### RECORDS FOR THE EXERCISE:
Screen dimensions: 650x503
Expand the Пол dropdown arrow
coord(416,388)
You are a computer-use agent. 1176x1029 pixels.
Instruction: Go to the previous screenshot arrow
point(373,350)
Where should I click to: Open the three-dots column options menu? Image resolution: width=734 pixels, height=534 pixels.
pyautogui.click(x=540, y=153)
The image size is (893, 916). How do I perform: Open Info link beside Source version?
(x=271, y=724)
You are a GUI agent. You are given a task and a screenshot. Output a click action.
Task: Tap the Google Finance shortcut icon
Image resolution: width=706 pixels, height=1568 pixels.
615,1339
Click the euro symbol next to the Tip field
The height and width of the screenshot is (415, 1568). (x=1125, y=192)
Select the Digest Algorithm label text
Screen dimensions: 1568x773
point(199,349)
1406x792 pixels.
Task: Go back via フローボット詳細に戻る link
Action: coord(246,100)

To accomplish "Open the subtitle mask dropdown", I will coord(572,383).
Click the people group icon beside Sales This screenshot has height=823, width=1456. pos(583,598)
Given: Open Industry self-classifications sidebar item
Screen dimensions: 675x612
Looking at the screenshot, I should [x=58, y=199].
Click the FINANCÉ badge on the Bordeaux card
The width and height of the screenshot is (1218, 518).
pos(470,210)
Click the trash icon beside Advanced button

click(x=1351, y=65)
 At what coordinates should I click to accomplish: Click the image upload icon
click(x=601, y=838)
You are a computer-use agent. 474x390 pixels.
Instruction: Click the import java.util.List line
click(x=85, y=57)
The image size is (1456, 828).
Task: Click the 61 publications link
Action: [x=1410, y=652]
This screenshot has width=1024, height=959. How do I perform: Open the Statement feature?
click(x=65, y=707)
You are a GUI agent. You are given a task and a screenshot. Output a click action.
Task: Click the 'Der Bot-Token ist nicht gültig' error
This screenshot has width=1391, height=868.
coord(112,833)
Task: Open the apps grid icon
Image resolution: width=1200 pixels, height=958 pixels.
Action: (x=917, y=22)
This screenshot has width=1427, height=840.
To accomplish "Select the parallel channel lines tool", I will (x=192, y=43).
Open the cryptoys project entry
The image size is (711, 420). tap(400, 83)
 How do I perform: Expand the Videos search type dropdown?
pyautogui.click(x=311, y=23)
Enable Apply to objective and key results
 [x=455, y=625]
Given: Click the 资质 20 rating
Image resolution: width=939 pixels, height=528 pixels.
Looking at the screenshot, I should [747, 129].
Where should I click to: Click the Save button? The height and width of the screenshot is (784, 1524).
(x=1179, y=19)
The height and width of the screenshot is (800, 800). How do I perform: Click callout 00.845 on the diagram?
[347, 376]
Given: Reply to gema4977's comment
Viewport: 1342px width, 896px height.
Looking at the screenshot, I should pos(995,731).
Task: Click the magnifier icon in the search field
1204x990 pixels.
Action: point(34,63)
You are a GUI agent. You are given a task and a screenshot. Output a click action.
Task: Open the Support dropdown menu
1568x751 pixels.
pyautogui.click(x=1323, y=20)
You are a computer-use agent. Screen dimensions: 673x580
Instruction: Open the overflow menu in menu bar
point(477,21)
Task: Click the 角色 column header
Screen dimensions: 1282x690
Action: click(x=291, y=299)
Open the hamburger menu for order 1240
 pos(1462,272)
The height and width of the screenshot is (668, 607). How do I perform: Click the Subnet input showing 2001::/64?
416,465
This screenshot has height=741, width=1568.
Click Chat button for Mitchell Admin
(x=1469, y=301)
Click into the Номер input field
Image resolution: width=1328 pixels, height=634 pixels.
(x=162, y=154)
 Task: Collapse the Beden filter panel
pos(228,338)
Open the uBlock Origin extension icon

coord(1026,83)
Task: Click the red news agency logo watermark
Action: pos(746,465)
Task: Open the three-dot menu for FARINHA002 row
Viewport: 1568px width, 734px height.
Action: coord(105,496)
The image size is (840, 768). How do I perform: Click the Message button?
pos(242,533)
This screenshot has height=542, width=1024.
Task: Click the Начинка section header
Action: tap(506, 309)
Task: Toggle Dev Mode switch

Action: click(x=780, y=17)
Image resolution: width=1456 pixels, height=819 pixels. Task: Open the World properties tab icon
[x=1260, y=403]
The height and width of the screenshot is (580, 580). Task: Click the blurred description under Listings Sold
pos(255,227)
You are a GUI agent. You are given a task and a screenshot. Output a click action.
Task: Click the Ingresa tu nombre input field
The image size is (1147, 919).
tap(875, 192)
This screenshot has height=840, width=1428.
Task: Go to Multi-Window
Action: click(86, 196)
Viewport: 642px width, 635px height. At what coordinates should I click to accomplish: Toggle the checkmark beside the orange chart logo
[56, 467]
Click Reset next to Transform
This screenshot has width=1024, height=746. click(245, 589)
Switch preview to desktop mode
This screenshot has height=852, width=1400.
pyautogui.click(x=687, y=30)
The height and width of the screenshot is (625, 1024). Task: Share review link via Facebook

### WORK TO BE COMPLETED:
Reproduce all the items above, changing "GUI agent" to "interface agent" wherever it appears and leaving everything else unchanged.

### RESULT OF THE TASK:
Screen dimensions: 650x503
Expand the Пол dropdown arrow
coord(416,388)
You are a computer-use agent. 1176x1029 pixels.
Instruction: Go to the previous screenshot arrow
point(373,350)
Where should I click to: Open the three-dots column options menu? Image resolution: width=734 pixels, height=534 pixels.
pyautogui.click(x=540, y=153)
The image size is (893, 916). How do I perform: Open Info link beside Source version?
(x=271, y=724)
You are a interface agent. You are given a task and a screenshot. Output a click action.
Task: Tap the Google Finance shortcut icon
Image resolution: width=706 pixels, height=1568 pixels.
615,1339
Click the euro symbol next to the Tip field
The height and width of the screenshot is (415, 1568). (x=1125, y=192)
Select the Digest Algorithm label text
Screen dimensions: 1568x773
point(199,349)
1406x792 pixels.
Task: Go back via フローボット詳細に戻る link
Action: coord(246,100)

To accomplish "Open the subtitle mask dropdown", I will coord(572,383).
Click the people group icon beside Sales This screenshot has height=823, width=1456. pos(583,598)
Given: Open Industry self-classifications sidebar item
Screen dimensions: 675x612
Looking at the screenshot, I should [x=58, y=199].
Click the FINANCÉ badge on the Bordeaux card
The width and height of the screenshot is (1218, 518).
pos(470,210)
Click the trash icon beside Advanced button

click(x=1351, y=65)
 At what coordinates should I click to accomplish: Click the image upload icon
click(x=601, y=838)
You are a computer-use agent. 474x390 pixels.
Instruction: Click the import java.util.List line
click(x=85, y=57)
The image size is (1456, 828).
Task: Click the 61 publications link
Action: [x=1410, y=652]
This screenshot has width=1024, height=959. How do I perform: Open the Statement feature?
click(x=65, y=707)
You are a interface agent. You are given a task and a screenshot. Output a click action.
Task: Click the 'Der Bot-Token ist nicht gültig' error
This screenshot has width=1391, height=868.
coord(112,833)
Task: Open the apps grid icon
Image resolution: width=1200 pixels, height=958 pixels.
Action: (x=917, y=22)
This screenshot has width=1427, height=840.
To accomplish "Select the parallel channel lines tool", I will (x=192, y=43).
Open the cryptoys project entry
The image size is (711, 420). tap(400, 83)
 How do I perform: Expand the Videos search type dropdown?
pyautogui.click(x=311, y=23)
Enable Apply to objective and key results
 [x=455, y=625]
Given: Click the 资质 20 rating
Image resolution: width=939 pixels, height=528 pixels.
Looking at the screenshot, I should [747, 129].
Where should I click to: Click the Save button? The height and width of the screenshot is (784, 1524).
(x=1179, y=19)
The height and width of the screenshot is (800, 800). How do I perform: Click callout 00.845 on the diagram?
[347, 376]
Given: Reply to gema4977's comment
Viewport: 1342px width, 896px height.
Looking at the screenshot, I should pos(995,731).
Task: Click the magnifier icon in the search field
1204x990 pixels.
Action: point(34,63)
You are a interface agent. You are given a task and a screenshot. Output a click action.
Task: Open the Support dropdown menu
1568x751 pixels.
pyautogui.click(x=1323, y=20)
You are a computer-use agent. Screen dimensions: 673x580
Instruction: Open the overflow menu in menu bar
point(477,21)
Task: Click the 角色 column header
Screen dimensions: 1282x690
Action: click(x=291, y=299)
Open the hamburger menu for order 1240
 pos(1462,272)
The height and width of the screenshot is (668, 607). How do I perform: Click the Subnet input showing 2001::/64?
416,465
This screenshot has height=741, width=1568.
Click Chat button for Mitchell Admin
(x=1469, y=301)
Click into the Номер input field
Image resolution: width=1328 pixels, height=634 pixels.
(x=162, y=154)
 Task: Collapse the Beden filter panel
pos(228,338)
Open the uBlock Origin extension icon

coord(1026,83)
Task: Click the red news agency logo watermark
Action: pos(746,465)
Task: Open the three-dot menu for FARINHA002 row
Viewport: 1568px width, 734px height.
Action: coord(105,496)
The image size is (840, 768). How do I perform: Click the Message button?
pos(242,533)
This screenshot has height=542, width=1024.
Task: Click the Начинка section header
Action: tap(506, 309)
Task: Toggle Dev Mode switch

Action: click(x=780, y=17)
Image resolution: width=1456 pixels, height=819 pixels. Task: Open the World properties tab icon
[x=1260, y=403]
The height and width of the screenshot is (580, 580). Task: Click the blurred description under Listings Sold
pos(255,227)
You are a interface agent. You are given a task and a screenshot. Output a click action.
Task: Click the Ingresa tu nombre input field
The image size is (1147, 919).
tap(875, 192)
This screenshot has height=840, width=1428.
Task: Go to Multi-Window
Action: click(86, 196)
Viewport: 642px width, 635px height. At what coordinates should I click to accomplish: Toggle the checkmark beside the orange chart logo
[56, 467]
Click Reset next to Transform
This screenshot has width=1024, height=746. click(245, 589)
Switch preview to desktop mode
This screenshot has height=852, width=1400.
pyautogui.click(x=687, y=30)
The height and width of the screenshot is (625, 1024). Task: Share review link via Facebook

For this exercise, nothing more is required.